* EXERCISE DETAILS: Lay out the lines from the one with "Talleres (141, 708)" to the one with "Нет, другой (10, 20)", both included, as a Markdown table with the columns No. and Line. Skip blank lines and leave the pictures out.

(Item position entries)

---------------

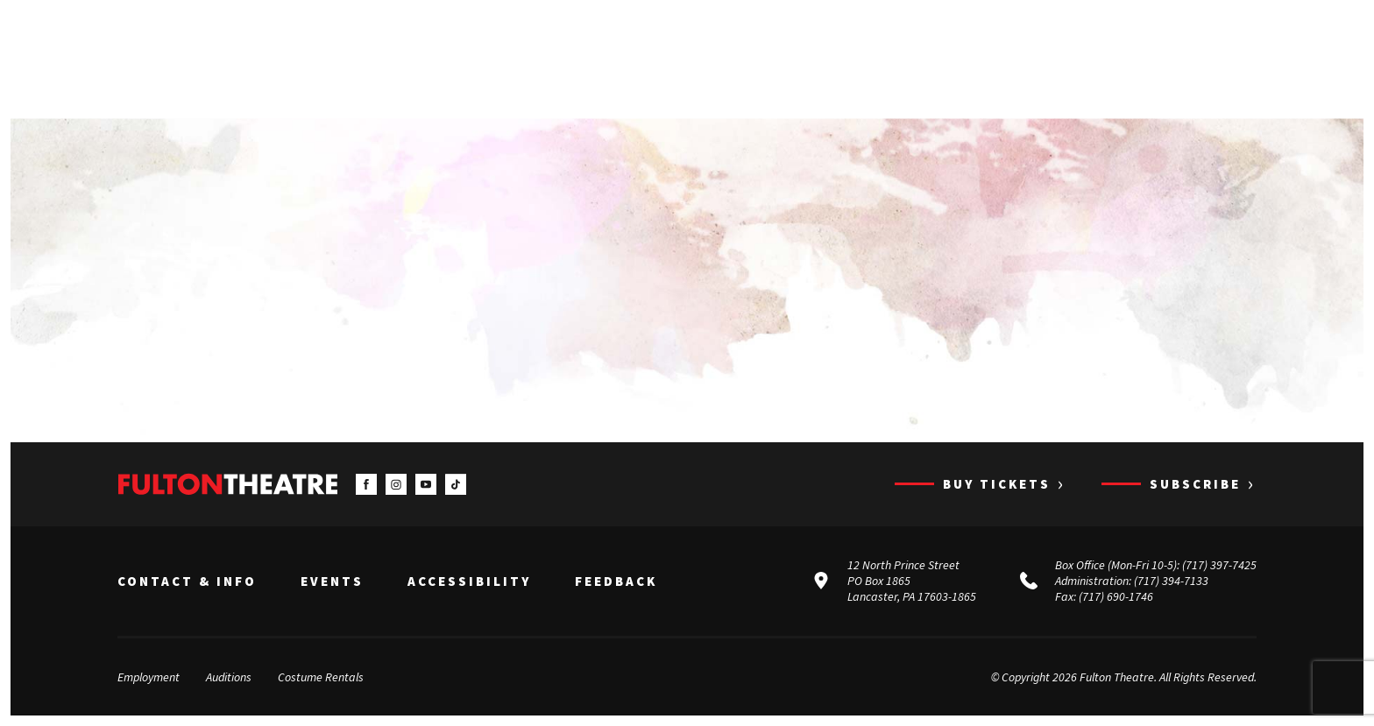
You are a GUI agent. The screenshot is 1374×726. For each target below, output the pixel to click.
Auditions (228, 677)
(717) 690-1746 (1116, 596)
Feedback (616, 581)
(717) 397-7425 (1219, 565)
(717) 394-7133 (1171, 581)
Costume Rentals (321, 677)
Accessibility (469, 581)
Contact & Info (187, 581)
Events (332, 581)
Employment (148, 677)
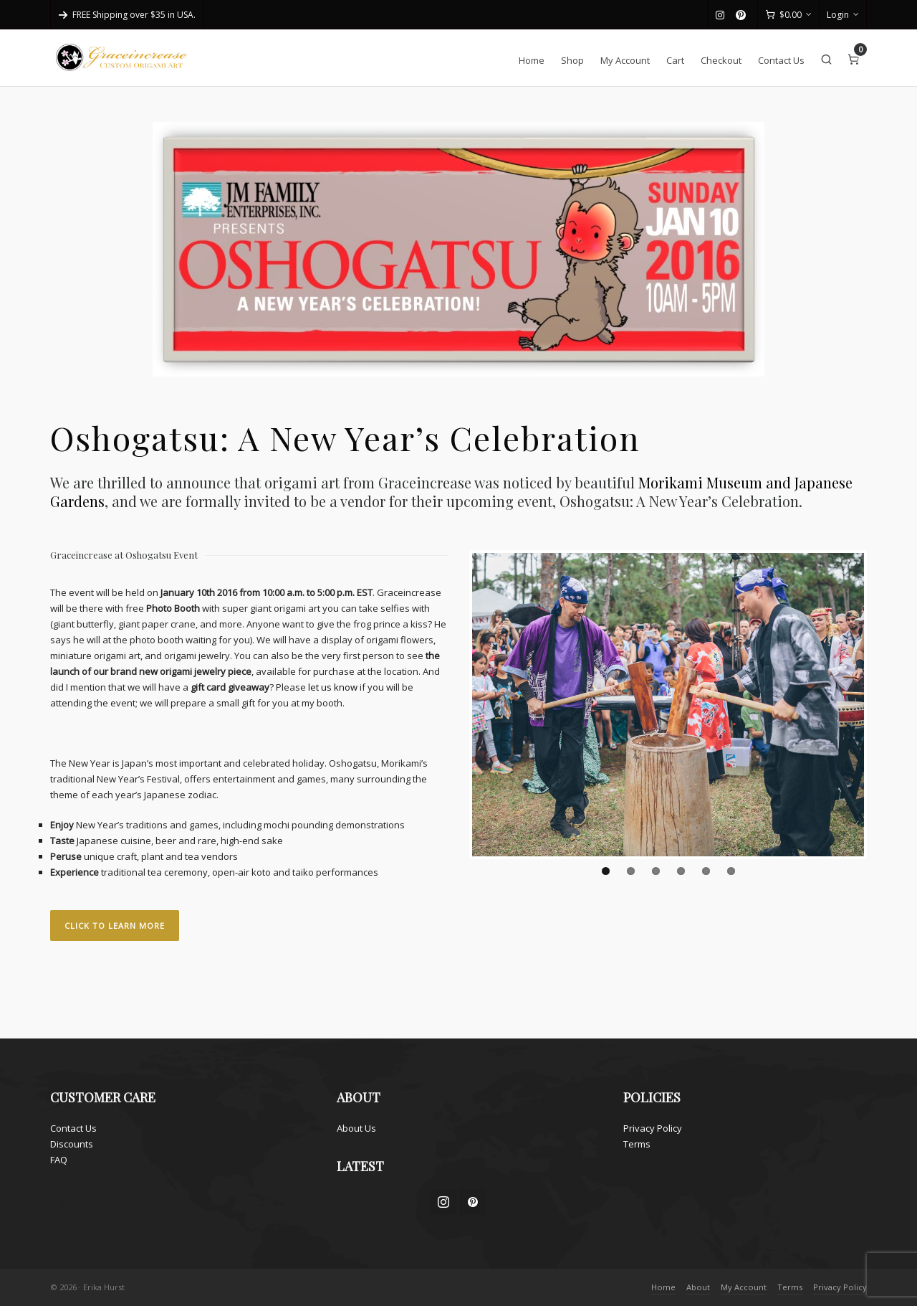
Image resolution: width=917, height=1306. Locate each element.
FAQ (58, 1159)
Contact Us (73, 1128)
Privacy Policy (652, 1128)
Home (663, 1287)
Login (843, 15)
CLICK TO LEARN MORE (114, 925)
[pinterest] (743, 15)
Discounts (71, 1143)
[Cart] (788, 15)
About (698, 1287)
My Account (744, 1287)
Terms (636, 1143)
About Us (356, 1128)
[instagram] (722, 15)
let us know (332, 687)
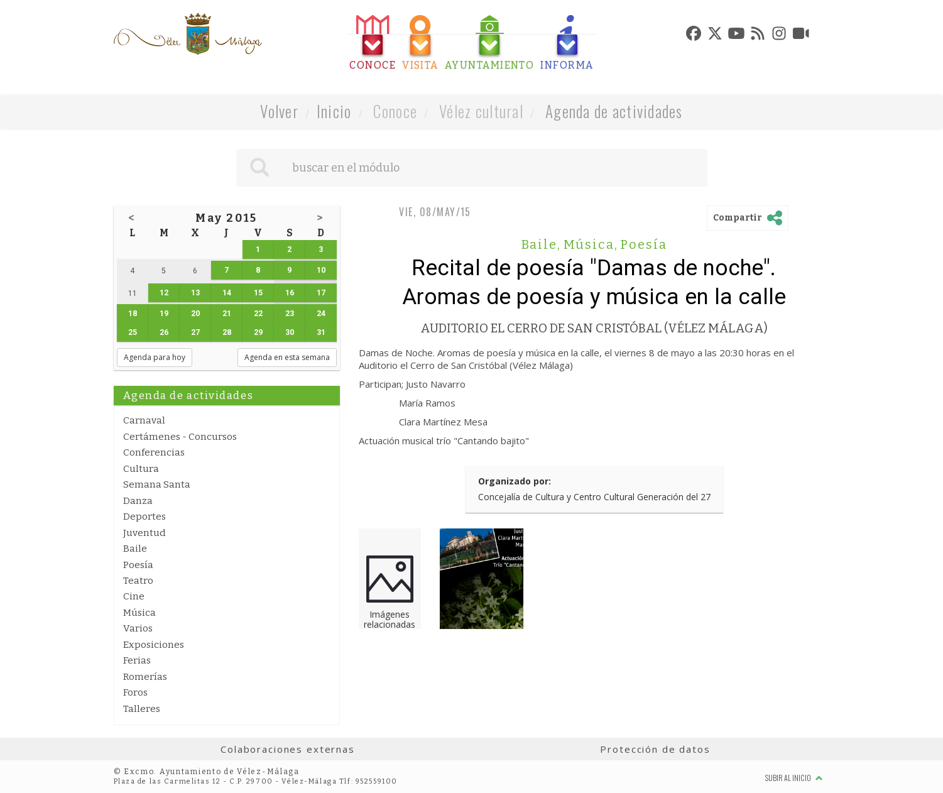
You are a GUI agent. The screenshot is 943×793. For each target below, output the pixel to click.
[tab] (372, 43)
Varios (138, 628)
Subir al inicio (794, 777)
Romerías (145, 676)
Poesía (138, 565)
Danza (138, 500)
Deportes (144, 516)
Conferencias (154, 452)
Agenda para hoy (154, 357)
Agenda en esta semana (287, 357)
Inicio (334, 111)
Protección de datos (655, 749)
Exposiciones (153, 644)
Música (139, 612)
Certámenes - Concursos (180, 436)
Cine (133, 596)
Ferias (137, 660)
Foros (135, 692)
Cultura (141, 468)
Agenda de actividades (614, 111)
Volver (279, 111)
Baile (135, 548)
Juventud (144, 533)
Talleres (141, 708)
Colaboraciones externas (288, 749)
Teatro (138, 580)
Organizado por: (514, 481)
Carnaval (144, 420)
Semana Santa (156, 484)
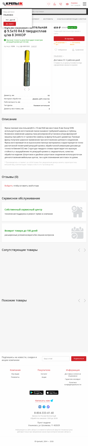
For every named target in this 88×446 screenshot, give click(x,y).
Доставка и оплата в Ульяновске (73, 375)
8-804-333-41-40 (44, 412)
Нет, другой (10, 20)
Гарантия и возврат (73, 379)
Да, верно (10, 24)
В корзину (69, 38)
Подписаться (79, 359)
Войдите (8, 185)
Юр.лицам (15, 374)
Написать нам (42, 400)
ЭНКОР (34, 46)
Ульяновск (58, 56)
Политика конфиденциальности (72, 383)
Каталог (44, 374)
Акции (44, 377)
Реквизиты (15, 377)
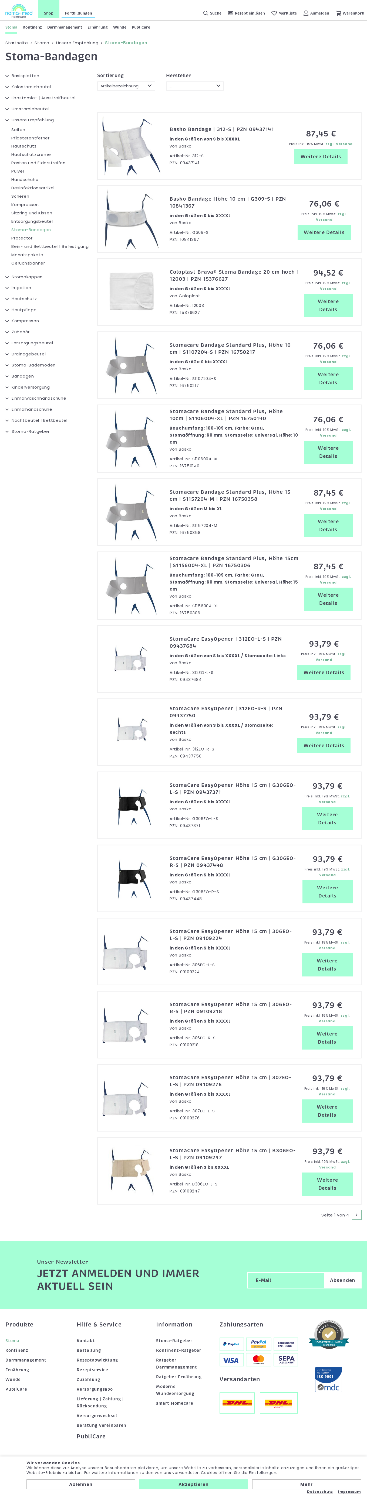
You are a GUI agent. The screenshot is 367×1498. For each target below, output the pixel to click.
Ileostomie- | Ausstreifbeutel (44, 98)
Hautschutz (24, 146)
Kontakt (86, 1340)
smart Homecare (174, 1403)
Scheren (20, 196)
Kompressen (25, 204)
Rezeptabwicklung (97, 1360)
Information (174, 1324)
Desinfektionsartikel (33, 188)
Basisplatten (25, 75)
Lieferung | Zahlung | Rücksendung (100, 1402)
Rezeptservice (92, 1369)
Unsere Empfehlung (33, 120)
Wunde (119, 27)
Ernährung (97, 27)
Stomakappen (27, 277)
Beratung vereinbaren (101, 1425)
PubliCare (141, 27)
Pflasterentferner (30, 138)
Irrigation (21, 287)
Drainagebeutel (29, 354)
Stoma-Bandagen (31, 229)
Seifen (18, 129)
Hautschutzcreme (31, 154)
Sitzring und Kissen (31, 213)
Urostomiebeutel (30, 109)
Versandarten (240, 1379)
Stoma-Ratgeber (31, 431)
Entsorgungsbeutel (32, 221)
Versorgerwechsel (97, 1415)
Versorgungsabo (95, 1389)
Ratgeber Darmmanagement (176, 1364)
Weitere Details (321, 157)
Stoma (11, 27)
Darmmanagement (64, 27)
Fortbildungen (78, 13)
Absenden (342, 1280)
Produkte (19, 1324)
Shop (48, 13)
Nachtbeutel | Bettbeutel (40, 420)
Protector (22, 238)
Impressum (349, 1492)
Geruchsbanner (28, 263)
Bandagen (23, 376)
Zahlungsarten (241, 1324)
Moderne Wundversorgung (175, 1390)
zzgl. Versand (339, 144)
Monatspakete (27, 255)
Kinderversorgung (31, 387)
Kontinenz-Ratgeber (178, 1350)
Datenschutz (320, 1492)
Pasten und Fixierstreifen (38, 163)
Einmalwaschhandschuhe (39, 398)
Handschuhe (25, 179)
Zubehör (21, 332)
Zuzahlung (88, 1379)
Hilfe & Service (99, 1324)
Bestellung (89, 1350)
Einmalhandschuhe (32, 409)
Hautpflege (24, 310)
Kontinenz (32, 27)
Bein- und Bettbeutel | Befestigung (50, 246)
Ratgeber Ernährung (179, 1376)
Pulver (18, 171)
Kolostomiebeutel (31, 87)
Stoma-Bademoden (34, 365)
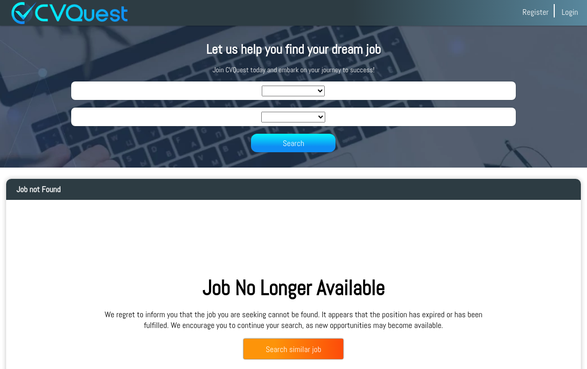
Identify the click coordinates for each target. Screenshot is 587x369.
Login (569, 12)
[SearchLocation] (293, 117)
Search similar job (293, 349)
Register (535, 12)
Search (293, 143)
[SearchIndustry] (293, 91)
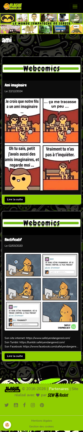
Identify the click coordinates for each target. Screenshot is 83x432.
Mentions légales (41, 421)
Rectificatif (13, 240)
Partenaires (59, 388)
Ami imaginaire (16, 85)
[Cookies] (7, 425)
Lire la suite (15, 199)
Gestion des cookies (41, 426)
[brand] (13, 6)
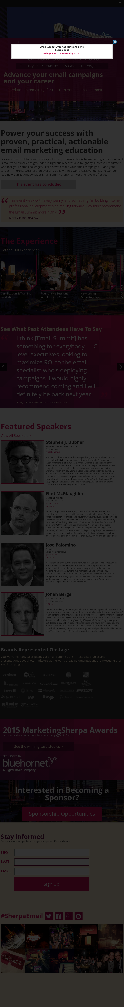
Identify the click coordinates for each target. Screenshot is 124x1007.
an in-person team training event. (62, 53)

---------------

* FULL RESPONSE:
| No. | Line |
|---|---|
| 1 | Talleres (141, 708) |
| 2 | Colaboraciones externas (288, 749) |
| 3 | Teatro (138, 580) |
| 4 | Organizado por: (514, 481) |
| 5 | Carnaval (144, 420) |
| 6 | Semana Santa (156, 484) |
| 7 | For every named target in this 88×446 screenshot, give click(x,y). |
| 8 | Доставка и оплата в Ульяновске (73, 375) |
| 9 | 8-804-333-41-40 (44, 412) |
| 10 | Нет, другой (10, 20) |